I’ve been an iPhone user and fan ever since the original iPhone came out and I’ve used one for the past four and a half years. I had the original iPhone, the 3G, the 3GS and then I skipped a couple of models and now have an iPhone 5. I’ve smashed the screen, obviously, by dropping a dumbbell onto it, but it seems unfashionable to have an iPhone with an intact screen these days and the dumbbell thing* gives me man points.

Smashed screen aside, the iPhone 5 is a very capable smartphone. However, I’m at the point with it where I believe it is in fact too capable I’m struggling to justify ownership of it. I find that I actually use very little of what it has to offer. I use the phone, obviously, text messages, e-mail, Facebook, Twitter, Foursquare, Maps, Camera, iPod occasionally*, National Rail enquiries and a handful of other apps on an occasional basis. Although my old 3GS was slow, there was none of this that it couldn’t do and there is nothing I use my iPhone 5 for now that I didn’t use to use my 3GS for (with the exception of the camera, I didn’t used to use that on the 3GS because it was properly awful). I use mobile apps on my iPad much, much more than I do on my smartphone; my iPad is where I need the mobile computing power and features.

My point is that I’m paying for (£45 per month on a lease) and carrying around this massive overpowered pocket computer with me everywhere I go, with its fragile screen, poor battery life and a relatively high chance that I’ll get mugged for it one day, when I barely use its capabilities. When Apple launched the iPad Mini earlier this year I had very high hopes that they would follow suit with a smaller iPhone, the iPhone Mini, or whatever; a device which isn’t as powerful as a full-blown iPhone but is smaller, has a better battery life and can do the basics like make phone calls, text messages, basic social media apps, iPod, a reasonable (if not overly fancy) camera, etc.
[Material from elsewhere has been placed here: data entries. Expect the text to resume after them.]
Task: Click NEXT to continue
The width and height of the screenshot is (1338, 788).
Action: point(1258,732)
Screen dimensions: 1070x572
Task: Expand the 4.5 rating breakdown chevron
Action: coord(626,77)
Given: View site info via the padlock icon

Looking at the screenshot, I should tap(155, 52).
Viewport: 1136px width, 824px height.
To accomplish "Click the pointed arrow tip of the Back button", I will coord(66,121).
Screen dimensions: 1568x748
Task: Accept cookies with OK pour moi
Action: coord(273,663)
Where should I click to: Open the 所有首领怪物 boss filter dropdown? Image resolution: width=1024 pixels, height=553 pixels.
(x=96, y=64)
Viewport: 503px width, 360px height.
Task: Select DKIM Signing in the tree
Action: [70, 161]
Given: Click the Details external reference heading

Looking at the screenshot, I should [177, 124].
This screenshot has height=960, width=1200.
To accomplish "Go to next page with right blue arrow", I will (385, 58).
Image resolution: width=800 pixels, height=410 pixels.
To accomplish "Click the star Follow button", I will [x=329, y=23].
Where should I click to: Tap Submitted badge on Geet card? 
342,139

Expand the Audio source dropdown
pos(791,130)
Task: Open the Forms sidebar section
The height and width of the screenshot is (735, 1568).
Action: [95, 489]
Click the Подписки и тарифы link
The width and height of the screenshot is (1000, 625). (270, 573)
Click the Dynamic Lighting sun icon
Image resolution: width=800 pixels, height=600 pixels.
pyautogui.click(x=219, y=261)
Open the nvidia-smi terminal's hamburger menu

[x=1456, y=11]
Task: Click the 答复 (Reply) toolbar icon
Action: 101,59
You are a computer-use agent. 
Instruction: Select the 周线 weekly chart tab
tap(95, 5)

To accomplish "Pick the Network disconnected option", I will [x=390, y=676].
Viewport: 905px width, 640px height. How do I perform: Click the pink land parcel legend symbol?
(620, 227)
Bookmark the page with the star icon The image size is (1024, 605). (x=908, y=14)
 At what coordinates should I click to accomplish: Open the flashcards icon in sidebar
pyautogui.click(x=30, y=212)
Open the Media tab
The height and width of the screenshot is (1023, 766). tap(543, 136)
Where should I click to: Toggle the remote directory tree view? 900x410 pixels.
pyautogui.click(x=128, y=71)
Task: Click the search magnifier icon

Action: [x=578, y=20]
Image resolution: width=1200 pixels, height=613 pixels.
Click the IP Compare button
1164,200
My hope was that they would base it on the iPod Nano:

ipod-nano

This device has a small colour multitouch screen with an iOS-like interface which is clearly capable of handling a form of application selection. I cannot imagine how it would be hard to include the necessary electronics for a mobile phone and wifi into a package this size, even if it had to be slightly thicker perhaps than a plain iPod Nano (in the same way that the iPod Touch is thinner than the iPhone). It would have been perfect for me, so I got quite excited when I saw the rumours about the iPhone 5C – perhaps the “C” stands for “compact”?

But no.

The iPhone 5C is nothing more than a re-packaged iPhone 5, except they’re making it out plastic, which will arguably be more robust, but is actually a decision that has mainly been made for cost-reduction purposes. Despite this, the 5C is by no means a bargain, offering a saving of just £80 over the even more powerful and even more expensive flagship iPhone 5S, which they have introduced to replace the iPhone 5. The top of the range 64Gb model costs more than an eye-watering £700.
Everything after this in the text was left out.